By Stephen Hart
Learn more about Stephen on NerdWallet’s Ask an Advisor
Understanding how and when your financial advisor gets paid is an integral part of establishing your relationship with that advisor. Many studies have shown that individuals often have no knowledge of the fee structure in place, with some even believing that their advisor provides services for free. Let me assure you: That is certainly not the case. Your advisor is making money, and it is essential to understand what you’re being charged. Only then can you decide whether you’re getting the service and performance you deserve.
Suitability vs. fiduciary
Let’s start at a higher level than the actual fees you’re charged. Financial advisors are held to one of two standards when working with clients: suitability or fiduciary.
The suitability standard requires advisors to recommend products or investments that are “suitable” for a client — meaning they generally meet the client’s need at that moment in time. Traditional brokers are often held to the suitability standard, and the bulk of their money comes from commissions, but more on that in a moment.
The fiduciary standard requires advisors to place their clients’ financial interests first — even ahead of their own. This standard comes with a requirement to truly understand a client’s current situation and future goals. It is the highest standard in the investment advisor industry. Individuals who hold designations such as CFP, are registered investment advisors or are members of the National Association of Personal Financial Advisors are all held to the fiduciary standard. If you ask advisors whether they are a fiduciary and the answer is anything but a resounding, “yes,” it means they’re probably not.

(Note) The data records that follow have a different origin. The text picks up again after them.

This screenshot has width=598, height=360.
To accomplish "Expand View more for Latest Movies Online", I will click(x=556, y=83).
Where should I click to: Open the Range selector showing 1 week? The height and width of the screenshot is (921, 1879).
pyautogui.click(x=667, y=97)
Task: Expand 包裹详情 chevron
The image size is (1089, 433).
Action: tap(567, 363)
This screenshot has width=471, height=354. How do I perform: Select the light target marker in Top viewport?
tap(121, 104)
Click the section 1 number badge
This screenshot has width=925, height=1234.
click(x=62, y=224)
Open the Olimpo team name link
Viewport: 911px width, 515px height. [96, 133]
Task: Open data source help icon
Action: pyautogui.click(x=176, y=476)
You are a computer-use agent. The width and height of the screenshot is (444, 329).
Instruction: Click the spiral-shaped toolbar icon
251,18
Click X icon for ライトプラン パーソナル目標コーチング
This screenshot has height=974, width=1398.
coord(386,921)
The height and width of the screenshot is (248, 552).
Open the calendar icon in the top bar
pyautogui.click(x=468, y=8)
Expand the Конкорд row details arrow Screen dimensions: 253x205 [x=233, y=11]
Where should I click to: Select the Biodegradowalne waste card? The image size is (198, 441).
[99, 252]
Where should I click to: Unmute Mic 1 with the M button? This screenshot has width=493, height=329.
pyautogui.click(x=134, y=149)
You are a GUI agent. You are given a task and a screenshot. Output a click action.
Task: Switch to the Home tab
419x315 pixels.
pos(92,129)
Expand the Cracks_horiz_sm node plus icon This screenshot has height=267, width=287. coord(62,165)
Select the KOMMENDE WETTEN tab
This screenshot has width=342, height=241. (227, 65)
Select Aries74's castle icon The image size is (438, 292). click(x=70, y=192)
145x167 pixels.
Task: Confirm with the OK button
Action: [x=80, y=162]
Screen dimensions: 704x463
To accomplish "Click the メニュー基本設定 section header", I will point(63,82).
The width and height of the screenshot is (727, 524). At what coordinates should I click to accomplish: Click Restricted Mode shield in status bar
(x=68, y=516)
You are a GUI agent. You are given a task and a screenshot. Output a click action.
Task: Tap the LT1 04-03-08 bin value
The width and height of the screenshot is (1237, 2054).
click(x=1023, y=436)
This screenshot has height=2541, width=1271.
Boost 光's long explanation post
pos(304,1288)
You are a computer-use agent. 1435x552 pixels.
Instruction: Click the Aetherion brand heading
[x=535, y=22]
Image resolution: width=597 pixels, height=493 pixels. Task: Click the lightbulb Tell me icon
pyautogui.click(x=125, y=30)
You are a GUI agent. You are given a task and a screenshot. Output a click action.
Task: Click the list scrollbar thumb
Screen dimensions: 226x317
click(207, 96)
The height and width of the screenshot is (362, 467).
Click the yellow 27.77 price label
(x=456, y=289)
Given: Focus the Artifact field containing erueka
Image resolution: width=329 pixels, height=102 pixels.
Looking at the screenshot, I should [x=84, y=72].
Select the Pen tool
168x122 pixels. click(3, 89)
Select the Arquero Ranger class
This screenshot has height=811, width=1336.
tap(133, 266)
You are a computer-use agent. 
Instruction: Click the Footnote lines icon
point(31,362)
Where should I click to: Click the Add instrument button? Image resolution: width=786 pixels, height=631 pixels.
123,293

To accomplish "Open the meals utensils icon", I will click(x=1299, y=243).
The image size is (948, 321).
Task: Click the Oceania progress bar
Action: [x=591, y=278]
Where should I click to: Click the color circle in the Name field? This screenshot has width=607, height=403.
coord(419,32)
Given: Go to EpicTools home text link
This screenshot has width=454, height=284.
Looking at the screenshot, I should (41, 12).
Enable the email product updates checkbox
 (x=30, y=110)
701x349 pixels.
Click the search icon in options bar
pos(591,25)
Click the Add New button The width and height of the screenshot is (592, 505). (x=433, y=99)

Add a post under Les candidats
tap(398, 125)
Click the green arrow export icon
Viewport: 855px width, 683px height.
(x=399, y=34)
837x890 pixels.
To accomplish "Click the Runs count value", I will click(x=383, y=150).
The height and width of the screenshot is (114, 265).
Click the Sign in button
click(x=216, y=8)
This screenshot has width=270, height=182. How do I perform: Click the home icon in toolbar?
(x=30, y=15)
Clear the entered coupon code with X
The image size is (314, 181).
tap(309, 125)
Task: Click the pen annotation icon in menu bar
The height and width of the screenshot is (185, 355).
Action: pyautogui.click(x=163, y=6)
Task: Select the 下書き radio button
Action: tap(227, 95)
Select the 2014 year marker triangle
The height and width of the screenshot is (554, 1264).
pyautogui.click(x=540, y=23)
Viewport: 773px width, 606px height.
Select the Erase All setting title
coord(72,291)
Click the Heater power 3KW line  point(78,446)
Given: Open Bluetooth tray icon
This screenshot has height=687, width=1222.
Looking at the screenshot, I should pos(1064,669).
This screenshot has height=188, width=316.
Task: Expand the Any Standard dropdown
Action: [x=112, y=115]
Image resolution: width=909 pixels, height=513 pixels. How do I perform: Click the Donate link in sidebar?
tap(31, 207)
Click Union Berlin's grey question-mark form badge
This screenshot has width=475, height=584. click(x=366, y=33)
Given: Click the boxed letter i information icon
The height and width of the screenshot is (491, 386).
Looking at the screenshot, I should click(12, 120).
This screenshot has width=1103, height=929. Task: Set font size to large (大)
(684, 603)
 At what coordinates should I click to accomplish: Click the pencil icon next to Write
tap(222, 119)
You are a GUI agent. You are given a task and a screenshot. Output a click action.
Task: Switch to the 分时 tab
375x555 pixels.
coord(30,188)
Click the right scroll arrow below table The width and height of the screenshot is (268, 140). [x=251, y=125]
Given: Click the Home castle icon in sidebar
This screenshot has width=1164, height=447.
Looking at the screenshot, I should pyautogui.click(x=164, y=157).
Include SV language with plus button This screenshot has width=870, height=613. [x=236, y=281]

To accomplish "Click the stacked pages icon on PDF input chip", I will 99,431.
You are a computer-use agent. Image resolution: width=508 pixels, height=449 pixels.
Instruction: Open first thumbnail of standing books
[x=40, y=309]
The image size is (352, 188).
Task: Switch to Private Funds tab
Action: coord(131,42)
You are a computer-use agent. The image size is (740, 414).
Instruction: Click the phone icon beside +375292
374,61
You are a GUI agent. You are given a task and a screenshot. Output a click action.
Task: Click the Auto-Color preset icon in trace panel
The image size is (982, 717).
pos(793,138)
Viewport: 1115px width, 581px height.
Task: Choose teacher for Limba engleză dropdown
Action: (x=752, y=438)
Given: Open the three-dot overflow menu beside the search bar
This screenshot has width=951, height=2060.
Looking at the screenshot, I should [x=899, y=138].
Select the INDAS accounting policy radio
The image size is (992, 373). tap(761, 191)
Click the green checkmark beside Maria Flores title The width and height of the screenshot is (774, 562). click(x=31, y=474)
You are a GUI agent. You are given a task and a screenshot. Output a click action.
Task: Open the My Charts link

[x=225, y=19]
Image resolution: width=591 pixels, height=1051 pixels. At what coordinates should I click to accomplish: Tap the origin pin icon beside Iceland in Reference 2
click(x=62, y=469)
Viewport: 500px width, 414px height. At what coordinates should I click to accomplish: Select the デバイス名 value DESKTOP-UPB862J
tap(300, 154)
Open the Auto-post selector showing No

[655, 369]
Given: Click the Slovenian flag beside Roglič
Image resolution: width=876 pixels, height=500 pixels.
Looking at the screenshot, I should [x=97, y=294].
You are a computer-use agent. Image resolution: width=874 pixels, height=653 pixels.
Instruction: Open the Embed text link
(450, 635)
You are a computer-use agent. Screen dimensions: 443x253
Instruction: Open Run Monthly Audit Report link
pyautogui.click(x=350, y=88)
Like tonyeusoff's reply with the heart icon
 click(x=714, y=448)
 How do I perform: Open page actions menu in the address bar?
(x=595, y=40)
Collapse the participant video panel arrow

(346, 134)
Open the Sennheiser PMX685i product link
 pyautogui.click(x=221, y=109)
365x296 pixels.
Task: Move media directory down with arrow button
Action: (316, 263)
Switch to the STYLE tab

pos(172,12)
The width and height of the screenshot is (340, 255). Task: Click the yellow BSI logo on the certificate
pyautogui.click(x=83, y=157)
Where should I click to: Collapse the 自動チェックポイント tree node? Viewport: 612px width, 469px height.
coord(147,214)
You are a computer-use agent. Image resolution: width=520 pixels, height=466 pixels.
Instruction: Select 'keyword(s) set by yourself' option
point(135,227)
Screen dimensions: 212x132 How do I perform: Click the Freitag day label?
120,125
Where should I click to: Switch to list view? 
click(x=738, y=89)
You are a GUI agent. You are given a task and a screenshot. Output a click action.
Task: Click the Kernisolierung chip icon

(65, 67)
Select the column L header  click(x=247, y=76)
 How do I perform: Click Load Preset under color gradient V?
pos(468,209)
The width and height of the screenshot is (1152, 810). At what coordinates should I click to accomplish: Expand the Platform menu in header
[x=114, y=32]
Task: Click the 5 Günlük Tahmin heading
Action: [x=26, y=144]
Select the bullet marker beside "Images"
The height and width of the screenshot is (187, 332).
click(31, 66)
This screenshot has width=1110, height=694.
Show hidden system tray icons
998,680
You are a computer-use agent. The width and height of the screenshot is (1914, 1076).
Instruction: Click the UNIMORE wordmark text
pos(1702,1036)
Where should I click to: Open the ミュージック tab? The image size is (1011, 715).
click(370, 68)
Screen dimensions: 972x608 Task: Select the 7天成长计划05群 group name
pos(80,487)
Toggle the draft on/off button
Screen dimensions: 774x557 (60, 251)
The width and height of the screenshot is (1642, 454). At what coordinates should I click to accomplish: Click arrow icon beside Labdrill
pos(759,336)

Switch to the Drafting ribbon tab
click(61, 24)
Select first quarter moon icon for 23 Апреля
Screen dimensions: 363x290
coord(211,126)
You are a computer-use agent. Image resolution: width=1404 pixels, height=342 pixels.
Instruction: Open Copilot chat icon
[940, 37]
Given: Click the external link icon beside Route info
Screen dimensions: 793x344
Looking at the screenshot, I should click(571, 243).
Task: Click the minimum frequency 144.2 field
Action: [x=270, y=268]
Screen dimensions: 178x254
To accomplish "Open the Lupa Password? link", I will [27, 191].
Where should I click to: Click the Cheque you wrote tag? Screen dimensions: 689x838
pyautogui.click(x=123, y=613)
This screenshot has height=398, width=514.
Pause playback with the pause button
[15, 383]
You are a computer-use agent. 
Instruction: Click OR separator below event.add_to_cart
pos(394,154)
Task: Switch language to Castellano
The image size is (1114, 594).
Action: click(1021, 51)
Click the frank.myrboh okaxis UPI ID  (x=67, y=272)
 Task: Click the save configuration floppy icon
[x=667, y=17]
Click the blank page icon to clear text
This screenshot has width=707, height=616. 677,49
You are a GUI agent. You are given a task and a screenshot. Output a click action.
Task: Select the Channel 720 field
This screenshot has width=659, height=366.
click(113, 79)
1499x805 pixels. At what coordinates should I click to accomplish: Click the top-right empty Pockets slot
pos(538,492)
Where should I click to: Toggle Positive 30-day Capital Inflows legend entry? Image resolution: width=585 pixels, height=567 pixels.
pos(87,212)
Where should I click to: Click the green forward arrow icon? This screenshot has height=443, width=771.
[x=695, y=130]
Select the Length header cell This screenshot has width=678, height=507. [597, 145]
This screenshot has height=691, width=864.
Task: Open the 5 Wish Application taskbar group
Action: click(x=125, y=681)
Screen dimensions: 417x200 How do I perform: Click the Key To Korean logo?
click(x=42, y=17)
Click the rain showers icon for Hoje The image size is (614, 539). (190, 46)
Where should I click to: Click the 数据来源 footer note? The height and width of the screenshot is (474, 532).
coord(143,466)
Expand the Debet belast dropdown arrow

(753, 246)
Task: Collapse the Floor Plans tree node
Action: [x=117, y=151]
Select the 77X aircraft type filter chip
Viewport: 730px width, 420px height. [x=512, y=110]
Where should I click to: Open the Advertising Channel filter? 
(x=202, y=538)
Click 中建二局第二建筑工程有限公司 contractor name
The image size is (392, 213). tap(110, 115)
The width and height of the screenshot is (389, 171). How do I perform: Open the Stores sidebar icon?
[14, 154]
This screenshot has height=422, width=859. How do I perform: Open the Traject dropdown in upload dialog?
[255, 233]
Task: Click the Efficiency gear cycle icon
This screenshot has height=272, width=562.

Commissions, fee-based or fee-only
In general, there are three pay arrangements for advisors. While any one of these three can break down into more-complicated arrangements, these are the three you need to know about:
Advisors who work on commission are going to be held to the suitability standard. Their pay is tied directly to the sale of a specific product, or to an extra transaction charge when making trades on your behalf. While there are many talented and honest individuals working on commission, it’s quite obvious that this is the arrangement most susceptible to a conflict of interest. If your advisor has two products that both meet the “suitability” standard, but one generates a higher commission, it’s pretty obvious which one you’ll be urged to buy. (It’s important to note that insurance products are completely commission-driven as well.)
A fee-based arrangement will typically be a mix of commissions and a charge for assets under management (AUM). So your advisor may charge 1%-2% of your total account balance each year, plus receive a commission based on certain products and transactions. Though this pay structure is not completely commission-driven, commissions may still play a role in the advisor’s recommendations.
The fee-only advisor will charge only for services rendered, and most charge simply a percentage of AUM. They may also charge a flat annual fee or an hourly rate. They are committed to accepting no commissions or sales loads and are held to the fiduciary standard. Some will charge a lower AUM fee but then have an hourly rate for anything outside of investment advice. Others may charge a higher AUM fee and include financial planning, tax advice and other services.
What does all this mean?
The bottom line is, never be afraid to ask how your advisor is paid and what kind of standard he or she is held to. If there is any lack of transparency in either of the answers, it might be a tip-off to look somewhere else. Too often we hear stories of people who have no idea how their advisor is paid and receive a convoluted answer, if any answer at all, when they ask.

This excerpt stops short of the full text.